TASK INPUT

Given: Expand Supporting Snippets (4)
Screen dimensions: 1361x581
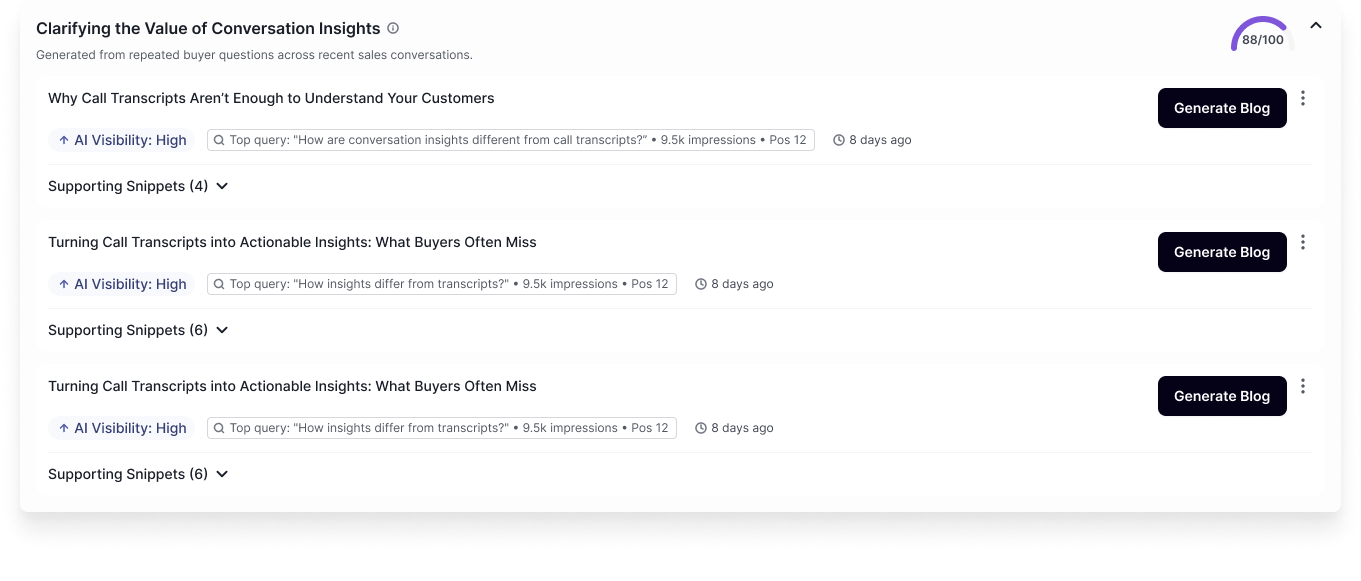Looking at the screenshot, I should (x=138, y=186).
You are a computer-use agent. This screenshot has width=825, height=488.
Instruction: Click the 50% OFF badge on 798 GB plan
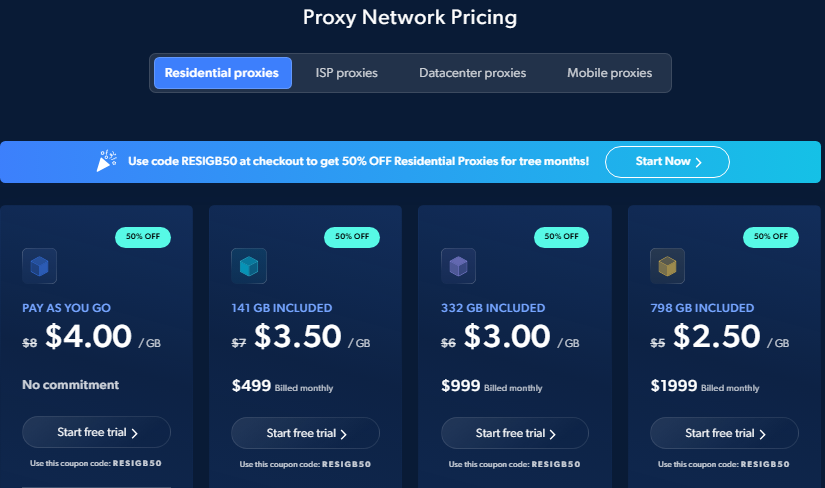click(x=771, y=237)
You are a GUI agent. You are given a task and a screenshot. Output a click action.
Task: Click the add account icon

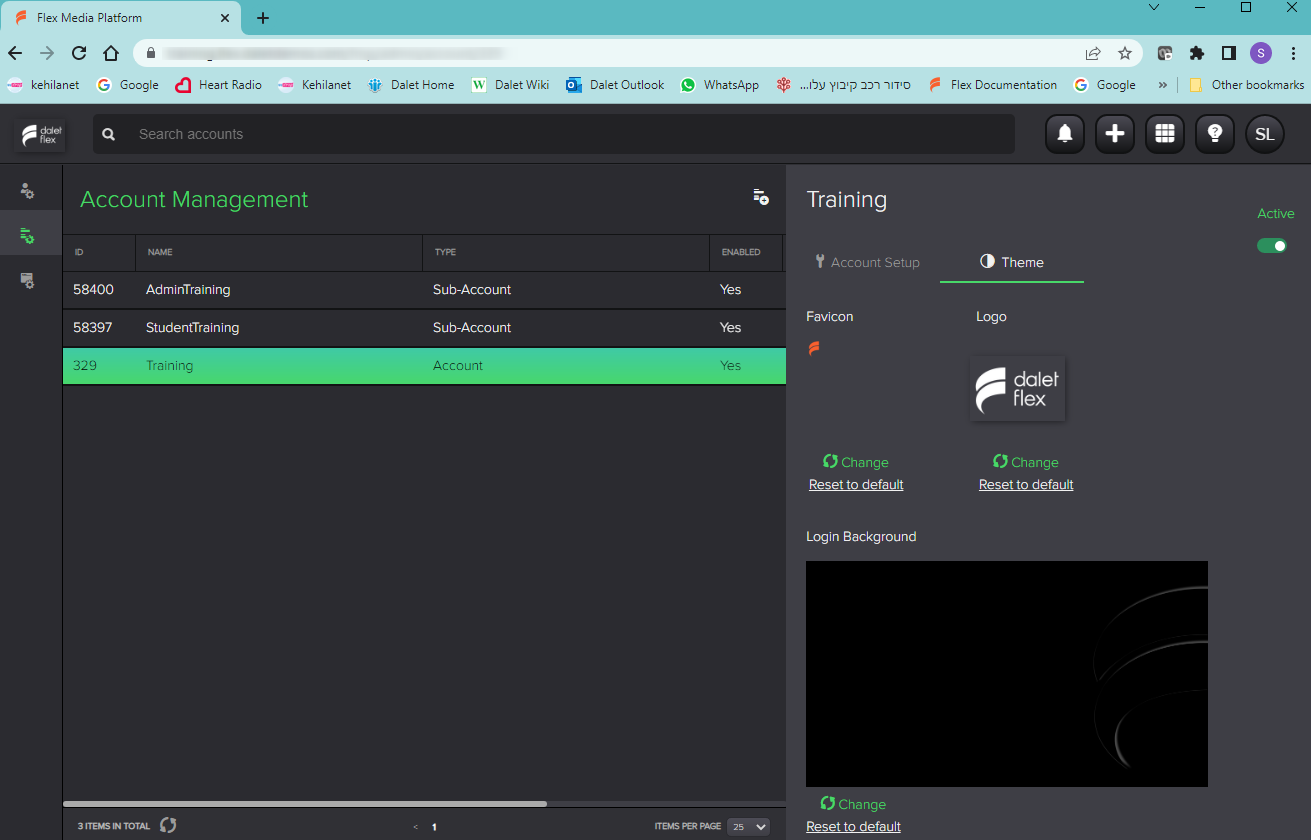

WORK REQUIRED
The entries above must be restated exactly in the answer, and the pictures left out.

SOLUTION TO THIS PROBLEM
Given: Expand Supporting Snippets (4)
Screen dimensions: 1361x581
Looking at the screenshot, I should (x=138, y=186).
You are a computer-use agent. This screenshot has width=825, height=488.
Instruction: Click the 50% OFF badge on 798 GB plan
click(x=771, y=237)
You are a GUI agent. You are given a task and a screenshot. Output a click action.
Task: Click the add account icon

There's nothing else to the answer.